For the second quarter ended June 30, 2010, the Company reported total revenues of $255.5 million and income from continuing operations of $18.0 million, or $0.51 per diluted share.  These results included payments to new development partners of $17 million, income from a litigation settlement of $4.1 million, the resolution of tax contingencies of $3.7 million, and non-cash interest expense of $0.5 million.  After these items, adjusted income from continuing operations (non-GAAP measure) was $22.7 million.  On an adjusted cash basis (non-GAAP measure), which excludes amortization expenses, income from continuing operations was $25.1 million, or $0.71 per diluted share for the second quarter 2010.  This is compared to reported revenues of $404.0 million and income from continuing operations of $24.0 million, or $0.71 per diluted share, for the same period in 2009, which included a one-time item.  On an adjusted cash basis, income from continuing operations for the second quarter 2009 was $27.2 million, or $0.80 per diluted share.

For the six months ended June 30, 2010, the Company reported total revenues of $547.4 million and income from continuing operations of $44.5 million, or $1.26 per diluted share. On an adjusted cash basis (non-GAAP measure), which excludes amortization expenses and certain items as detailed in the attached reconciliation, income from continuing operations was $51.4 million, or $1.46 per diluted share.  This compares to reported revenues of $608.0 million and income from continuing operations of $40.2 million, or $1.19 per diluted share, for the same period in 2009.  On an adjusted cash basis, income from continuing operations for the first six months of 2009 was $47.0 million, or $1.39 per diluted share.

Second Quarter Highlights

Key Product Sales

  • Metoprolol:  For the second quarter 2010, net sales of metoprolol succinate were $119.6 million, a decrease of 35% from the first quarter 2010.  The decrease was driven by a decline in volume and price due to competition on the 100mg and 200mg strengths.  Par Pharmaceutical, the Company's generic drug division, is the authorized generic for all strengths of AstraZeneca's Toprol® XL.
  • Clonidine:  Net sales for the second quarter 2010 were $26.3 million, compared to $18.5 million for the first quarter.  The increase was due to the availability of additional supply.
  • Sumatriptan: Net sales of sumatriptan succinate were $17.5 million for the second quarter 2010, compared to $17.3 million for the first quarter 2010.  Par Pharmaceutical remained the exclusive supplier of generic Imitrex® 4mg and 6mg starter kits and 4mg prefilled cartridges and had one competitor in the 6mg prefilled cartridges throughout the second quarter 2010.
  • Meclizine: Net sales for the second quarter 2010 were $9.4 million, compared to $10.2 million for the first quarter 2010.  The decrease was driven by a decline in volume and price due to competition in the second quarter.
  • Tramadol ER:  Net sales for the second quarter 2010 were $5.7 million, compared to $5.3 million for the first quarter.  Par Pharmaceutical launched tramadol ER in November 2009.
  • Other generic products:  For the second quarter 2010, net sales from all other generic products were $53.5 million, compared to $37.6 million for the first quarter.

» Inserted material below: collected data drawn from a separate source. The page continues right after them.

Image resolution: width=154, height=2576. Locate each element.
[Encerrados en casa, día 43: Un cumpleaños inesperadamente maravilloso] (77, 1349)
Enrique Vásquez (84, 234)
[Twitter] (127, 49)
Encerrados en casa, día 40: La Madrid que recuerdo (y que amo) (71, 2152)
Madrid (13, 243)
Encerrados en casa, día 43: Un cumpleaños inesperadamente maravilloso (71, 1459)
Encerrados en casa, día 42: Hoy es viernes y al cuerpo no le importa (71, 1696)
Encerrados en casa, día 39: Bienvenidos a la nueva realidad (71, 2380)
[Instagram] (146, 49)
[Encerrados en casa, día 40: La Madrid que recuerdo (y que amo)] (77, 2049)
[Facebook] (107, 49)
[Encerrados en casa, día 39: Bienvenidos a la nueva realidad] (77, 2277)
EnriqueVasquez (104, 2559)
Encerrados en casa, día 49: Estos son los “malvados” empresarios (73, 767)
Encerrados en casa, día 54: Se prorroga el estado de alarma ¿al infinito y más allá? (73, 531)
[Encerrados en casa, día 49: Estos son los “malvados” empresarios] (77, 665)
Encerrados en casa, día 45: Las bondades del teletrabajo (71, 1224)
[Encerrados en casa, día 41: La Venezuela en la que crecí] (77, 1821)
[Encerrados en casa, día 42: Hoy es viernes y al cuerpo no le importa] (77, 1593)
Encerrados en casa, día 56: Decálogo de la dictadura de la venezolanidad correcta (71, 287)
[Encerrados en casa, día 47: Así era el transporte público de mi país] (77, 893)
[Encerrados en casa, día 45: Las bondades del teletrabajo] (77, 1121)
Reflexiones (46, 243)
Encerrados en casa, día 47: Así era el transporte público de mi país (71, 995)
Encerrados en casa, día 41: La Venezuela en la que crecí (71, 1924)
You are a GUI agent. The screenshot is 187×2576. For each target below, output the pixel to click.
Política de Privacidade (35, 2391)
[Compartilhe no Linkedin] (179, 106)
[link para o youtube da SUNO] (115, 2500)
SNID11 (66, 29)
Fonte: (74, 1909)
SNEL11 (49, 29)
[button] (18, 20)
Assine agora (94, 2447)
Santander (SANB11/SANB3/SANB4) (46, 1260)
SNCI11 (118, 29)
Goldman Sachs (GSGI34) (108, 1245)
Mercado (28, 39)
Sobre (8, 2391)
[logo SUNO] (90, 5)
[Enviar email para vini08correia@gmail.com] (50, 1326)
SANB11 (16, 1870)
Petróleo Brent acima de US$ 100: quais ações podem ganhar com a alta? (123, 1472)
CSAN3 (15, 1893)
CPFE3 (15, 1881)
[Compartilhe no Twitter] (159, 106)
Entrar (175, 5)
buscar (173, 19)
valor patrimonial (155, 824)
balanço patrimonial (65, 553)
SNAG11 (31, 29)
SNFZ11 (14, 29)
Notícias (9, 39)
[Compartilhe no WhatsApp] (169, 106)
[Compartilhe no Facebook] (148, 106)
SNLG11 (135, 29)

The increase was due primarily to the impact of quarter over quarter in-transit revenue recognition, as well as the release of backlogs on certain products. (The first quarter other generic products revenue was negatively impacted due primarily to the deferral of revenue related to shipments at quarter-end without the recognition of revenues related to shipments from the fourth quarter due to the Company's annual year-end shut down.)
  • Megace® ES:  Net sales were $15.5 million for the second quarter 2010, compared to $13.8 million for the first quarter.  The increase was due to the return to normal buying patterns of the wholesalers.
  • Nascobal® B12 Nasal Spray:  Net sales were $4.4 million for the second quarter 2010, compared to $3.6 million for the first quarter.  The increase was due primarily to an increase in prescription volume.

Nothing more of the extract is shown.